In reality the “law” that exists in China today is largely a Western import to which the natives are ambivalent, not to be taken absolutely and seen as applicable in circumstances. Chinese culture has not been developed to think in universal terms – Western law seems to imply that there is some monolithic standard that we can’t see, to which we should dedicate our lives. To a Chinese person, this sounds downright superstitious.
Incidentally, religion is another area where Westerners have tried to understand the East through an obtusely blinkered interpretive lens. After the results of a recent survey intended to ascertain modern Chinese religious views came out, it was declared in the Western papers that China was an “atheist nation,” as if the average Chinese person was an effective Richard Dawkins.
If the Chinese are atheists, they’re an odd sort, since the majority of them regularly participate in religious rituals, believe in a spiritual plane of existence, pray to their dead relatives, visit houses of worship, whether it be temples, churches or mosques, etc. The problem was with the tone-deaf questioning: They asked them if they identified with a religion.
You were always going to get a bizarre outcome since the Chinese don’t see spirituality the same way as the West at all. The Western idea of religion is of a defined institution that facilitates a universal interpretation of spiritual matters. The Chinese have a concept for this, which is something close to, again, “superstition.” Eastern spirituality is wrapped up in everything, so trying to cordon it off as if it’s a hobby makes little sense to the Chinese.

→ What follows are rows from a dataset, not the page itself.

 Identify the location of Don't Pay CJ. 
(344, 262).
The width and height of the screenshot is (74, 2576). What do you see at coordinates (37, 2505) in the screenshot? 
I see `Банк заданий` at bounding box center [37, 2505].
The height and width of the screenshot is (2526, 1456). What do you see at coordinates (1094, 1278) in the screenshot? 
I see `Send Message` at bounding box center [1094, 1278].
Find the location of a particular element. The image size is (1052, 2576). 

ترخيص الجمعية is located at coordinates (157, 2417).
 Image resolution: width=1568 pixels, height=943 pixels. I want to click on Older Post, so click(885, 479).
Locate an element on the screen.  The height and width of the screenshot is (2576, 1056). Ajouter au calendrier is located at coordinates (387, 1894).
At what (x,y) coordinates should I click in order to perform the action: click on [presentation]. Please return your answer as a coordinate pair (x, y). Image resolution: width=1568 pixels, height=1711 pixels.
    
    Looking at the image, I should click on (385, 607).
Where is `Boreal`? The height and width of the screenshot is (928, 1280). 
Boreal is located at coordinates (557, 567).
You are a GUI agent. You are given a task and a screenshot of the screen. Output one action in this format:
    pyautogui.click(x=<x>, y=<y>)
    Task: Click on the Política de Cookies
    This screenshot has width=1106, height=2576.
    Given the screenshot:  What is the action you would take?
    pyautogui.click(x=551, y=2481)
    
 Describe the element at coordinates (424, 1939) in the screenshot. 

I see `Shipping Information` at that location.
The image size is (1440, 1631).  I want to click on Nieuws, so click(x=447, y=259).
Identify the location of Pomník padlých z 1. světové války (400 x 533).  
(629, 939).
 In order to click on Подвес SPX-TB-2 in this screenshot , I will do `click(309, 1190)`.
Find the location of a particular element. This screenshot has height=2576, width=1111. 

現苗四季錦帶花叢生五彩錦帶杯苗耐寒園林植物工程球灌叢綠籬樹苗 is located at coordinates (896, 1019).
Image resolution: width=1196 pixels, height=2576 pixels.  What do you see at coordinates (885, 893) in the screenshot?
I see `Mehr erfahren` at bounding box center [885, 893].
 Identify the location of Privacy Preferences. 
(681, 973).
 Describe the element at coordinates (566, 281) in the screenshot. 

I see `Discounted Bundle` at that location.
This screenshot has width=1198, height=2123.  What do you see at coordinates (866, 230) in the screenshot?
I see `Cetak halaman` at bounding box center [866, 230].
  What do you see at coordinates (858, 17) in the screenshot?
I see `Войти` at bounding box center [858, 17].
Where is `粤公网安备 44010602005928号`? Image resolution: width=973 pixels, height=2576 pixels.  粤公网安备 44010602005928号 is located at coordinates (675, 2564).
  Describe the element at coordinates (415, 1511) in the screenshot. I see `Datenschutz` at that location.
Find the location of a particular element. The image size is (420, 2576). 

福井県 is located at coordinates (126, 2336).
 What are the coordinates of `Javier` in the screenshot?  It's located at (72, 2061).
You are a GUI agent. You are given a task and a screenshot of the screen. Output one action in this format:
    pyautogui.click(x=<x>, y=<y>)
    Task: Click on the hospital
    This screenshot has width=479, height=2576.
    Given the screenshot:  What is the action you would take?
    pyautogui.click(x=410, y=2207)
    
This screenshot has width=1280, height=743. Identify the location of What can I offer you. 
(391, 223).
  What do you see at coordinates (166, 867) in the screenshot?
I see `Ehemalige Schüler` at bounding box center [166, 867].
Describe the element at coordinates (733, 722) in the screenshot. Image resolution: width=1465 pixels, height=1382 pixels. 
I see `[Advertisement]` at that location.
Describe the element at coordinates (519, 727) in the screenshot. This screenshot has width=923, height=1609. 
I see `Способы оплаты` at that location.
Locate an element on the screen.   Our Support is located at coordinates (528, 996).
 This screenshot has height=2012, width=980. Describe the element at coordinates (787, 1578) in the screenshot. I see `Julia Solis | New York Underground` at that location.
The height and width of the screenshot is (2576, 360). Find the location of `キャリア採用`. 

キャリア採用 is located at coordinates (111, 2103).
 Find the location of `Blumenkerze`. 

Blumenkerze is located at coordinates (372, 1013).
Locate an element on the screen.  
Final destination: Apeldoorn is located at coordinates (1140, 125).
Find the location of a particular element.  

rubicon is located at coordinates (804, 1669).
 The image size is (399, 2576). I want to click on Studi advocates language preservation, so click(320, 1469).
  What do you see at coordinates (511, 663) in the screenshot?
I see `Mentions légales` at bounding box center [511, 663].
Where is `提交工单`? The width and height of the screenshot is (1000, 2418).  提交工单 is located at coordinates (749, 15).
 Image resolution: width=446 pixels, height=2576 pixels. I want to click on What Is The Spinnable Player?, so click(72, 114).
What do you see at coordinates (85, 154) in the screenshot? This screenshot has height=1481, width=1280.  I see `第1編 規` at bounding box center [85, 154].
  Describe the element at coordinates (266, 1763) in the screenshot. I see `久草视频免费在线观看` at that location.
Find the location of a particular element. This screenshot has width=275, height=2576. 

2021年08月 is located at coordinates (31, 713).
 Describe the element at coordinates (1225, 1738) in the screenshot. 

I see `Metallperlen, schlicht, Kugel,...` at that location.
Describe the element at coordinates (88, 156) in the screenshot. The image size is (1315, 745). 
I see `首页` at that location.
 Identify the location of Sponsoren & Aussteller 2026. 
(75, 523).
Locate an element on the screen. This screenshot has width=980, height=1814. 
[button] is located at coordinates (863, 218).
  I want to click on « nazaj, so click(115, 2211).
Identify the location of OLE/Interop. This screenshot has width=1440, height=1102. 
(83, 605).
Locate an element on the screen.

But back to particularism. It has its benefits for individual freedom. Let me show you with an example.
You’re crossing a US state border to another with medicinal drugs that could save your father’s life that just happen to be illegal. You’re stopped by a cop. The question is: Which cop would you rather be stopped by; the one who believes in the universality of the law and would arrest his own wife because he thought it would be fair, or one that is susceptible to a bribe?
It appears as if particularism in this case brings both greater liberty and prosperity. The universalist will have you in prison and your father dead. The particularist will have you free, your father alive, and he richer. But the bribe would be seen by the univeralists as an example of “corruption.”
I make this example to point out that it’s not cut and dry that the universalist ethic always favors individual liberty. After all, what good to liberty is the belief in the universality of the law if the laws on the books actively violate our liberties?
Applied, this adds a whole lot of complication to the analysis of which societies across the world are freer. Yes, Western or heavily-Western-influenced countries seem to have the freest laws. Yet, in a culture where the law is a vague abstract, and the most stringent edicts are easily bypassed via a bung or two, what does that matter?
And if Western universalism is the undisputed champion, why is it that the ideologies most devastating to the cause of human freedom have originated in the West? The most destructive of them all, Marxism, is hyper-rationalist, materialist, reductionist, and “scientific;” all ideas that are lauded in the West, but contributed significantly in its myopia.
Western culture blowhards’ conclusions might not be wrong, but they’re arrived at too fast. They’re blind to how the East actually works.